This is a library that wraps the fluent-logger gem and provides easy integration with your Rails application. This includes a log formatter that supports Rails tagged logging so your output JSON format that can be sent to Fluentd (or really any other logging backend).
gem install fluent_logger_rails
Rails.application.configure do
config.logger = FluentLoggerRails::Logger.new(
::Fluent::Logger::FluentLogger.new(
nil,
host: 'localhost',
port: 24224,
),
level: config.log_level
)
# if you are using tagged logging, you need a formatter that supports it
config.logger.formatter = FluentLoggerRails::TaggedHashFormatter.new
end
This gem includes a formatter that supports Rails tagged logging.

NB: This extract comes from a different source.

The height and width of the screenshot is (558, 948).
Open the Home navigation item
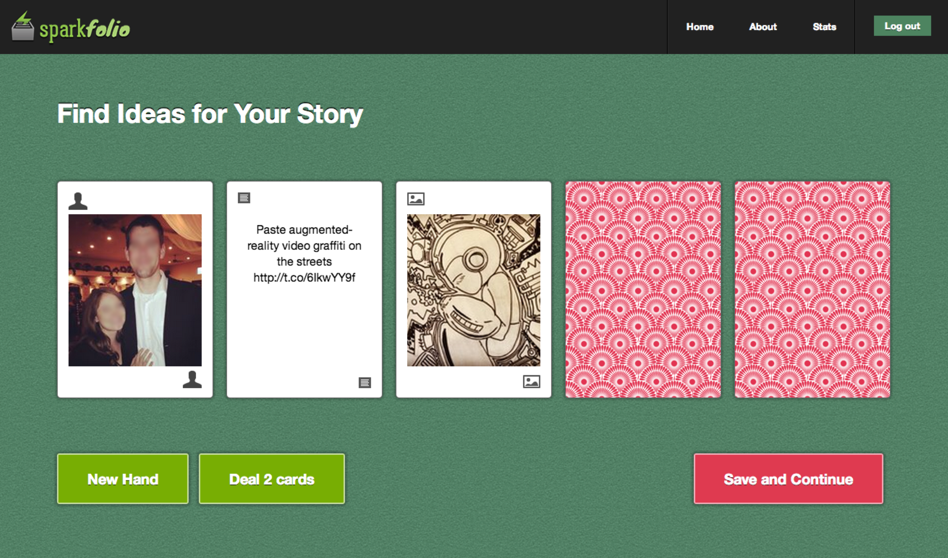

This is a JSON formatter that supports tagged logging.
config.logger.formatter = FluentLoggerRails::TaggedHashFormatter.new
config.logger.formatter.datetime_format = '%Y-%m-%d %H:%M:%S.%3N%z'
config.logger.formatter.parent_key = 'payload'
The standard Rails tagged logger works as well for standard output.
ActiveSupport::TaggedLogging.new(config.logger)
Rails.logger.tagged(user.id) do
Rails.logger.warn('UserUpdateJob failed')
end
#
# Outputs:
#
# {
# "tags": [1234],
# "message": "UserUpdateJob failed",
# "severity": "WARN",
# "timestamp": "2019-01-08 14:51:39.701-0800",
# }
Rails.logger.tagged(user_id: user.id, session_id: user_session.id) do
Rails.logger.info(message: 'UserUpdateJob failed', args: args)
end
#
# Outputs:
#
# {
# "user_id": 1234,
# "session_id": 883839,
# "message": {
# "message": "UserUpdateJob failed",
# "args": [1,2,3]
# },
# "severity": "INFO",
# "timestamp": "2019-01-08 14:51:39.701-0800",
# }
Rails.logger.tagged(user.id, user_session.id) do
Rails.logger.info('UserUpdateJob failed')
end
#
# Outputs:
#
# [1234] [883839] UserUpdateJob failed
You can setup Fluentd with ruby gems as described on Fluentd docs. Once that is running, simply configure your environment with the example above and the logs should appear.